### Your goal
Starting at the line that contains "The height and", write out every line through the last one in the records below, word for word. Leave out any pictures.

### Material for this task
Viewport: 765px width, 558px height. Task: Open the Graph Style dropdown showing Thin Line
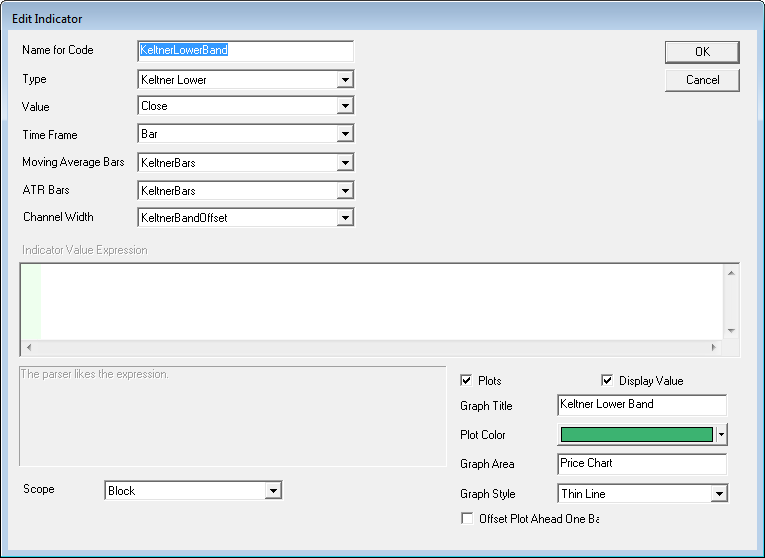tap(718, 494)
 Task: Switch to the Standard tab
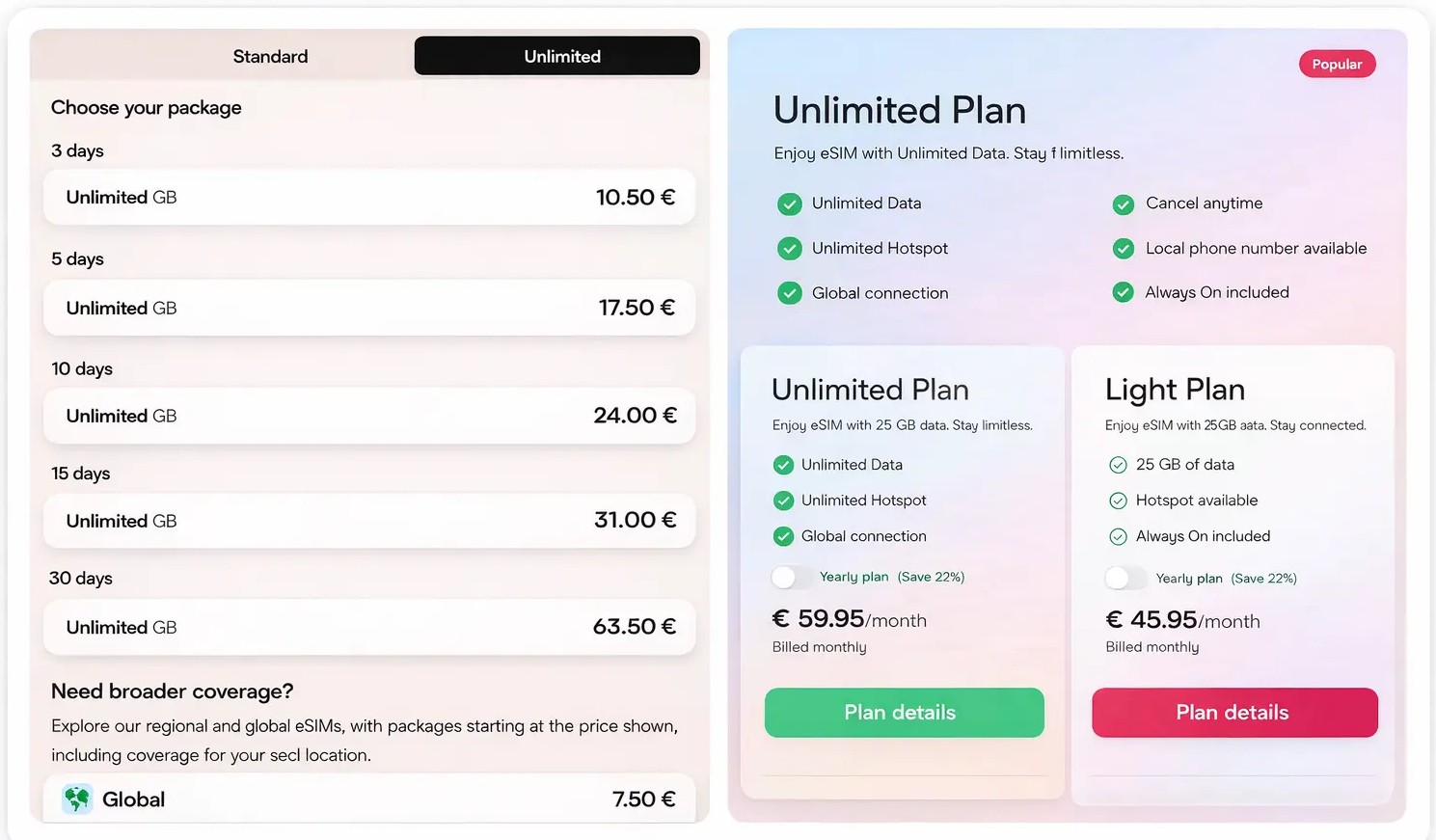270,55
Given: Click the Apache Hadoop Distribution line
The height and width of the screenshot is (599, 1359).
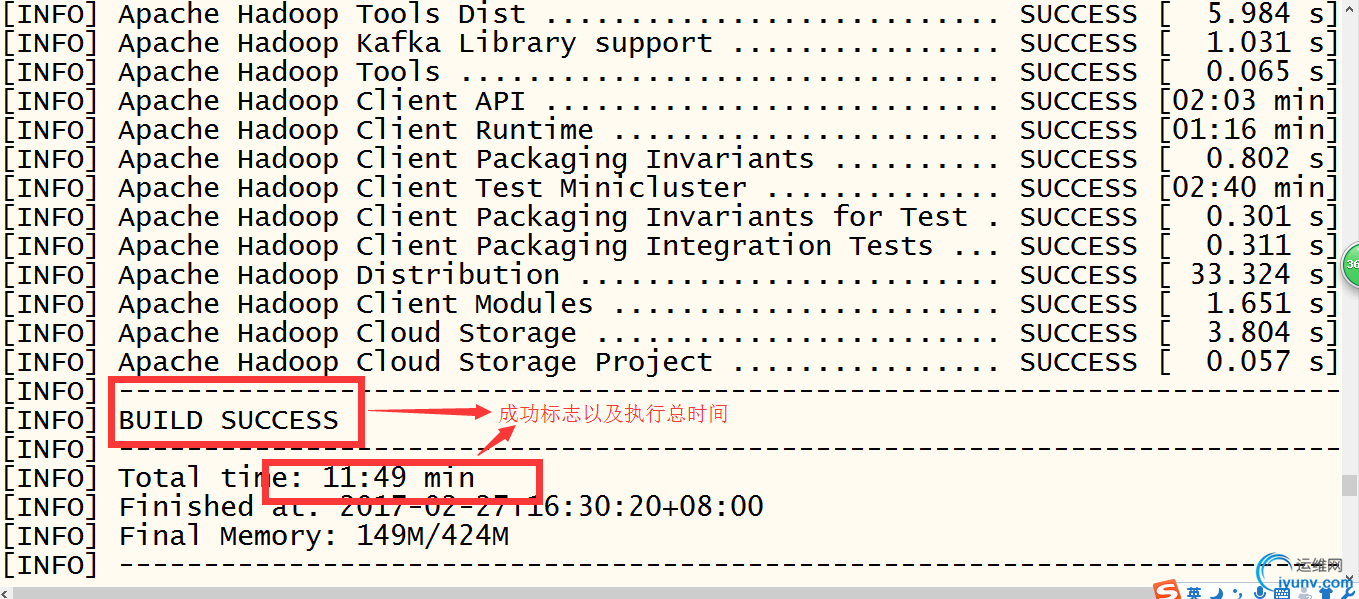Looking at the screenshot, I should [669, 275].
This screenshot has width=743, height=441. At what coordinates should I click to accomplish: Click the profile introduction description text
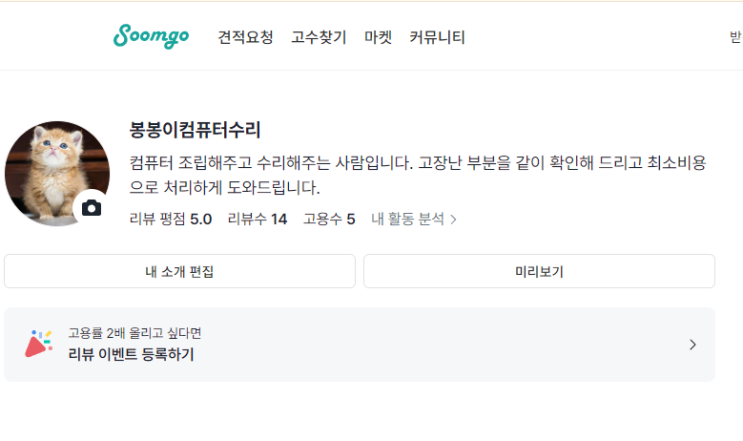click(418, 174)
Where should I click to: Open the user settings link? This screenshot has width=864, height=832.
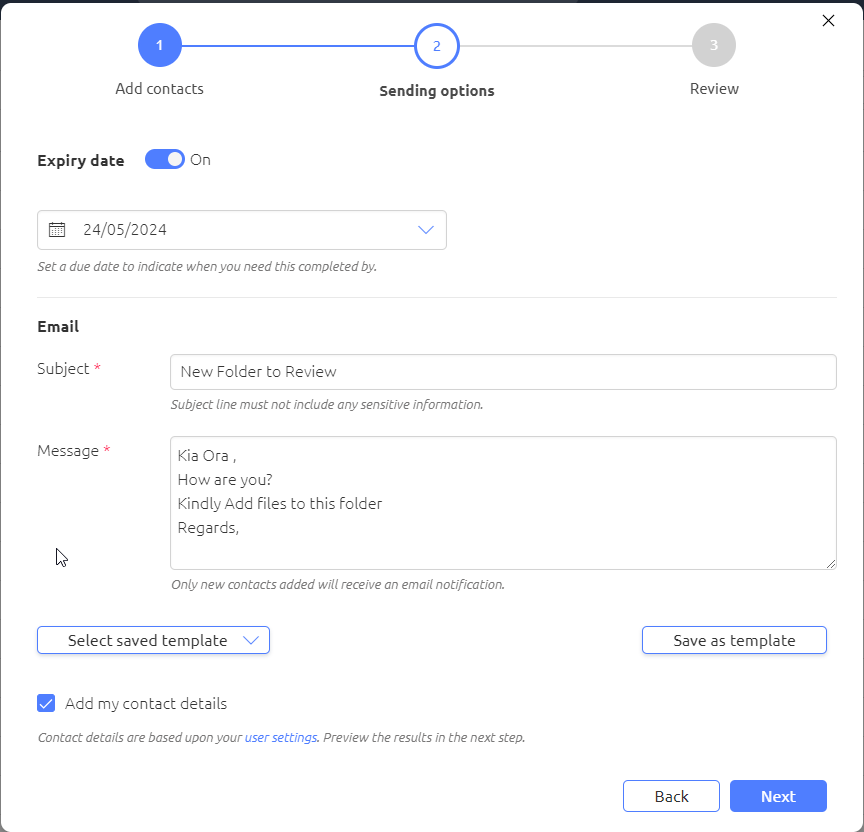coord(281,738)
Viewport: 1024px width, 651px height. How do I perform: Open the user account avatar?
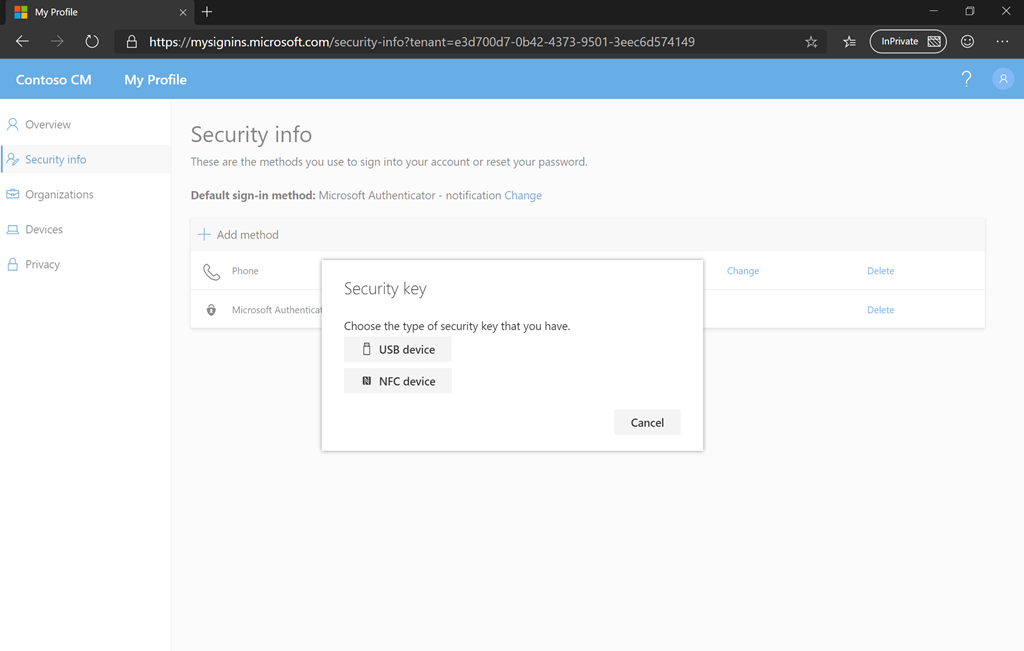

### Answer box
The height and width of the screenshot is (599, 1359).
Looking at the screenshot, I should [669, 275].
This screenshot has width=743, height=441. At what coordinates should I click to accomplish: Click the profile introduction description text
click(418, 174)
Where should I click to: Open the user settings link? This screenshot has width=864, height=832.
coord(281,738)
Viewport: 1024px width, 651px height. How do I perform: Open the user account avatar?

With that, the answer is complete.